18 thoughts on “What is the best core for short boys? Pic obviously not fricking related.

    • Anonymous says:

      the super baggy trend is a trend for 16yo (children) wannabe skaters.
      if you’re a manlet you should be trying to look less childish not more.

      • Anonymous says:

        I’m not talking about fast fashion pants for girls with an 11.5" opening. A decade ago a "classic fit" leg opening for men’s trousers was 7.5 inches, "slim fit" was 7, "skinny fit" was 6.75 inches, and nobody went over 7.5" even for office clothes unless you were seriously out of touch. Now "classic" is 8.5, "slim" is 7.5", and nobody dares go under 7.25". The overton window has been clearly moved by a half inch which is definitely noticeable if you’re a manlet.

    • Anonymous says:

      I’m a zillennial on the shorter side and I still wear slim-fits today. But I don’t feel out of place because most of my coworkers are millennials or Xers and never got out of their slim-fit phase. I’d say even zoomer manlets should stick with slim-fits. A good fit is better than trend-chasing.

  1. Anonymous says:

    japanese streetwear and japanese designers in general
    its all cut for athletic manlet body types in mind & jap fashion leans heavily to the timeless not trend side of things.

  2. Anonymous says:

    If you don’t want to change your muscle mass and hair/jaw line then see Kibbe Gamine and Romantic male stylings.

    If you are willing to change your body you need to thickems max.
    That doesn’t mean fat with no mucles. It means to be thick in muscles. A little fat is fine as long as you have muscles underneath.
    Thicken your neck, shoulders and pecks. The t shape will be your best asset. Wear styles to compliment that.
    It’s better to look like a thick dwarf warrior then a boyish halfling (unless homosexual).
    Short men tend to have large foreheads, this will make you look more childlike so change up your hair style and try to grow facial hair.
    You want to look effortless so don’t go too flashy otherwise you’ll scream insecurity and people will avoid you or accuse you of napoleon syndrome.
    Kanyes styling is all about width maxing. Even his shoes are thickems and wide. He often wears a baggy top that hides his waist, this is so you don’t see how short his legs are (short legs make you look shorter) Notice how thick and puffy his coats are?
    Remeber what I said about flashyness screams insecurity?
    Look at kanyes textures – leathers and distressed materials, usually in a monochrome pallete. These textures scream masculinity, the colour pallete says security, stability and chic without being flashy.

      • Anonymous says:

        hard agree. despite not really being a big fan of the guy or following him much ever, his fashion trajectory has been very similar to mine conceptually over the years, just expressed differently. we dress very different but the ideas behind it are convergent. width/massmaxxing, taking full advantage of texture, etc.
        he doesn’t do it very much any more but one of the best tricks i picked up from something he did in the past, and also brother sharp: you can and should utilize layering pants, when the weather permits, to increase your visual mass when you want to jacketmaxxx even harder but still want to keep things in proportion. want to make your legs look a lot bigger? put some thin sweat pants under your jeans. you just need the cuts to be increasingly slimmer like a russian nesting doll & pockets to not bulge too much. makes your cock look bigger too.
        notice how short the torso is on all his shirts, sweaters, and especially jackets? key. any jacket with that boxy, masculine fit where the arms are loose and baggy but the sleeve length and shoulder break are in the right place so it doesn’t look like the wrong size but intentional? key wardrobe staple for manlets. get a puffy one, a denim one, a leather one, a gore tex one etc.

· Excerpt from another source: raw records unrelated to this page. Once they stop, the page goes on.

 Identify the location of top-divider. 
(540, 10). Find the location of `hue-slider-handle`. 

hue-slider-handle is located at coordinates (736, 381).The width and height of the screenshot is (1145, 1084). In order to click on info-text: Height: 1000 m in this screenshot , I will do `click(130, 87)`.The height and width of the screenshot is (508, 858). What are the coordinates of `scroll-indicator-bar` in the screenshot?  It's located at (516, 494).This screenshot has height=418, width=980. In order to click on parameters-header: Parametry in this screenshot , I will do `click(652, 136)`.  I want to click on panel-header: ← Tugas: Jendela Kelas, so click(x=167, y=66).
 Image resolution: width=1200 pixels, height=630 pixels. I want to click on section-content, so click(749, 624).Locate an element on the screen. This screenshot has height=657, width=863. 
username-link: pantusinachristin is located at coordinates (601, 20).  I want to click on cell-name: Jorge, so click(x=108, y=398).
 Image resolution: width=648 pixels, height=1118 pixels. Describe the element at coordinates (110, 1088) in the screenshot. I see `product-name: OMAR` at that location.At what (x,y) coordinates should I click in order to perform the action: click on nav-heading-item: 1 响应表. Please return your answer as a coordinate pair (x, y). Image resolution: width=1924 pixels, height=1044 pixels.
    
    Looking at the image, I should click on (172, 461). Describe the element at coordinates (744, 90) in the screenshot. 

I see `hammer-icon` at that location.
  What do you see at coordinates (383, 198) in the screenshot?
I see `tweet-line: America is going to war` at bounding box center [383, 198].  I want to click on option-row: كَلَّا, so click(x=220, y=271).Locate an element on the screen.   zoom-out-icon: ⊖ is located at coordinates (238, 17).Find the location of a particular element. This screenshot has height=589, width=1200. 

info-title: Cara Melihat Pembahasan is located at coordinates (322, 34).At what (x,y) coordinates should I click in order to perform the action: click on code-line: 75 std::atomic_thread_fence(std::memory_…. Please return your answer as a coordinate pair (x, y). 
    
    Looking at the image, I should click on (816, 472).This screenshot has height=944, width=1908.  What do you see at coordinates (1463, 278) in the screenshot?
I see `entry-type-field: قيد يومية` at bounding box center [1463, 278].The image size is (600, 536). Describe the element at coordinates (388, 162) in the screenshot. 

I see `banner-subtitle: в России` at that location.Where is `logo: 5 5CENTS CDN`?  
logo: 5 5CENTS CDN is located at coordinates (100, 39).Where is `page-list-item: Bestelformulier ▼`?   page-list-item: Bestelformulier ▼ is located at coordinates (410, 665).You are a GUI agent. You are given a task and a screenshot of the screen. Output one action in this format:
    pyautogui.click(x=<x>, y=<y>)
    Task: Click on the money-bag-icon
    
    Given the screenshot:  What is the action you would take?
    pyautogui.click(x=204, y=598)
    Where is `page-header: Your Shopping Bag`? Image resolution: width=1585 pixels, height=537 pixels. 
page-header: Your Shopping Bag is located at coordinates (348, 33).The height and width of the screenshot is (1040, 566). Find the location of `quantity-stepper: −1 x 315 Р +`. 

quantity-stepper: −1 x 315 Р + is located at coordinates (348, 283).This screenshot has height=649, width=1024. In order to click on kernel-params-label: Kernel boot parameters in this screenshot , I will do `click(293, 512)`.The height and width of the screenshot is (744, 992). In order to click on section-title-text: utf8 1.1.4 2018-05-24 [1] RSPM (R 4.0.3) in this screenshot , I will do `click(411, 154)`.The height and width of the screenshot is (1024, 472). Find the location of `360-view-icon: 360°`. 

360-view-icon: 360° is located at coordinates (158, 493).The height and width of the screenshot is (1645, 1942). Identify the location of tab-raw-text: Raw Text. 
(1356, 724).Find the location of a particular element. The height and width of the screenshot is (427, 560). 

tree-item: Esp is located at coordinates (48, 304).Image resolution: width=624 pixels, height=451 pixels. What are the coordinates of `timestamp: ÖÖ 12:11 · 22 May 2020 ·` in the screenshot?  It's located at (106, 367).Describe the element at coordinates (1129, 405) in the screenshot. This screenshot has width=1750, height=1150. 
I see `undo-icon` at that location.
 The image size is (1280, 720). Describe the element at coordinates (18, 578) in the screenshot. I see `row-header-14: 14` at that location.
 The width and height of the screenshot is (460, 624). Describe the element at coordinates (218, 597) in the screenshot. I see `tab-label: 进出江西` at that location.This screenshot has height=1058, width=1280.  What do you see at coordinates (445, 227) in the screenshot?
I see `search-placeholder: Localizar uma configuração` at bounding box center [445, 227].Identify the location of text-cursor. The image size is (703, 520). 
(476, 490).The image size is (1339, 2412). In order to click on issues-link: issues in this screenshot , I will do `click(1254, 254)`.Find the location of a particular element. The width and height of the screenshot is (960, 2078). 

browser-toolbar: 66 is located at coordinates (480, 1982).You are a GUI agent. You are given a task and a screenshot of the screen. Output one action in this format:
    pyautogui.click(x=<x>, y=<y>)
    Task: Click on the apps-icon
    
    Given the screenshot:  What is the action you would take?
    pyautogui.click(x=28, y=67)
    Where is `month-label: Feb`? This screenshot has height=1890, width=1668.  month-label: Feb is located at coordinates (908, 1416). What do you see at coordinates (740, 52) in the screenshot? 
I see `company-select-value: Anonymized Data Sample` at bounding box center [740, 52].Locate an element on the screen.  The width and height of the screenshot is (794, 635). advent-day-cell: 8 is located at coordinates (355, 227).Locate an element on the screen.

          • Anonymous says:

            in person until you know exactly what measurements to look for online. i said jap stuff earlier but i’m probably the most shit person to ask about getting that stuff online i live next to a guy who imports that stuff and knows my taste so i don’t have to do any of the thinking kek.
            if you don’t already get all your shit tailored that’s the key. most garments you can just alter and size for your shoulders+sleeve ignoring a lot of the other measurements. garments that are harder to alter like jackets, shit with zippers etc are the hard thing to track down.

          • Anonymous says:

            already know my measurements i just dont know where to find something like a good quality denim or leather bomber that isn’t 4 racks from balenciaga. been looking for years tbh

  3. Anonymous says:

    best move is pick the nearest major city to you, go on the plebbit board for whatever fashion niche tangentially related to what you’re looking for, and search your city and find a boutique. develop the sense of what works then shop online. pay the goy tax to try shit on.